# Given passage
++++++

In general, the Final Rule largely tracks the Proposed Rule. However, the Final Rule contains several substantive changes, which we discuss below. Notably, operators of non-U.S. investment funds will likely face requests by U.S. investors to represent that it will not invest in covered foreign persons. In the absence of such representation, non-U.S. investment funds may find themselves unable to attract U.S. investors.

Like the Proposed Rule, the Final Rule regulates investments in certain sectors by “U.S. persons” (any U.S. citizen, permanent resident, entity organized under U.S. law (including any foreign branch of U.S. entity), or any person in the U.S.) in a so-called “country of concern” (currently the People’s Republic of China, including Hong Kong and Macau). It imposes a notification requirement, or outright prohibits, “covered transactions” (consisting of six categories, discussed below) if the U.S. person has “knowledge” (defined as actual knowledge, an awareness of a high probability, and reason to know, of a fact or circumstance’s existence or future occurrence)1 that the transaction involves a “covered person” (defined as “persons of a country of concern”2 and entities that attribute more than 50% of their revenue, net income, capital expenditure, or operating expenses to persons of a country of concern)3 engaged in a “covered activity” as referred to in the sections summarizing prohibition and notification requirements. Further, a U.S. person is prohibited from “knowingly directing an otherwise prohibited transaction.” A U.S. person “knowingly directs” a transaction when the U.S. person has authority, individually or as part of a group, to make or substantially participate in decisions on behalf of a non-U.S. person.4

The Final Rule will take effect on January 2, 2025. A violation of the Final Rule could result in forced divestment or nullification of the transaction. In addition, a violation could result in monetary penalties of up to twice the value of the transaction (or approximately $370,000 if greater) with respect to violations of the Final Rule.5  Consequently, it is important to understand whether a transaction would be prohibited or subject to notification requirements, pursuant to the Final Rule.

++++++

# Material provided
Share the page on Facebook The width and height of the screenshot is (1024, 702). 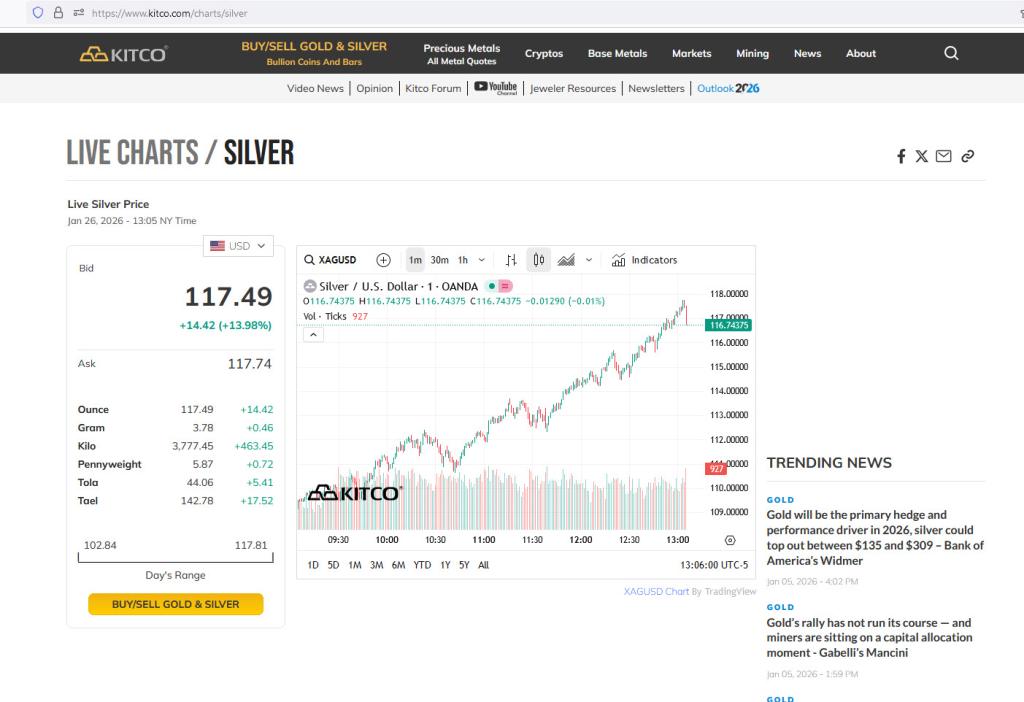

++++++

# Short task
Reproduce the passage on the Final Rule in full, word for word. The material plays no part in what comes next.

# Problem solution
In general, the Final Rule largely tracks the Proposed Rule. However, the Final Rule contains several substantive changes, which we discuss below. Notably, operators of non-U.S. investment funds will likely face requests by U.S. investors to represent that it will not invest in covered foreign persons. In the absence of such representation, non-U.S. investment funds may find themselves unable to attract U.S. investors.

Like the Proposed Rule, the Final Rule regulates investments in certain sectors by “U.S. persons” (any U.S. citizen, permanent resident, entity organized under U.S. law (including any foreign branch of U.S. entity), or any person in the U.S.) in a so-called “country of concern” (currently the People’s Republic of China, including Hong Kong and Macau). It imposes a notification requirement, or outright prohibits, “covered transactions” (consisting of six categories, discussed below) if the U.S. person has “knowledge” (defined as actual knowledge, an awareness of a high probability, and reason to know, of a fact or circumstance’s existence or future occurrence)1 that the transaction involves a “covered person” (defined as “persons of a country of concern”2 and entities that attribute more than 50% of their revenue, net income, capital expenditure, or operating expenses to persons of a country of concern)3 engaged in a “covered activity” as referred to in the sections summarizing prohibition and notification requirements. Further, a U.S. person is prohibited from “knowingly directing an otherwise prohibited transaction.” A U.S. person “knowingly directs” a transaction when the U.S. person has authority, individually or as part of a group, to make or substantially participate in decisions on behalf of a non-U.S. person.4

The Final Rule will take effect on January 2, 2025. A violation of the Final Rule could result in forced divestment or nullification of the transaction. In addition, a violation could result in monetary penalties of up to twice the value of the transaction (or approximately $370,000 if greater) with respect to violations of the Final Rule.5  Consequently, it is important to understand whether a transaction would be prohibited or subject to notification requirements, pursuant to the Final Rule.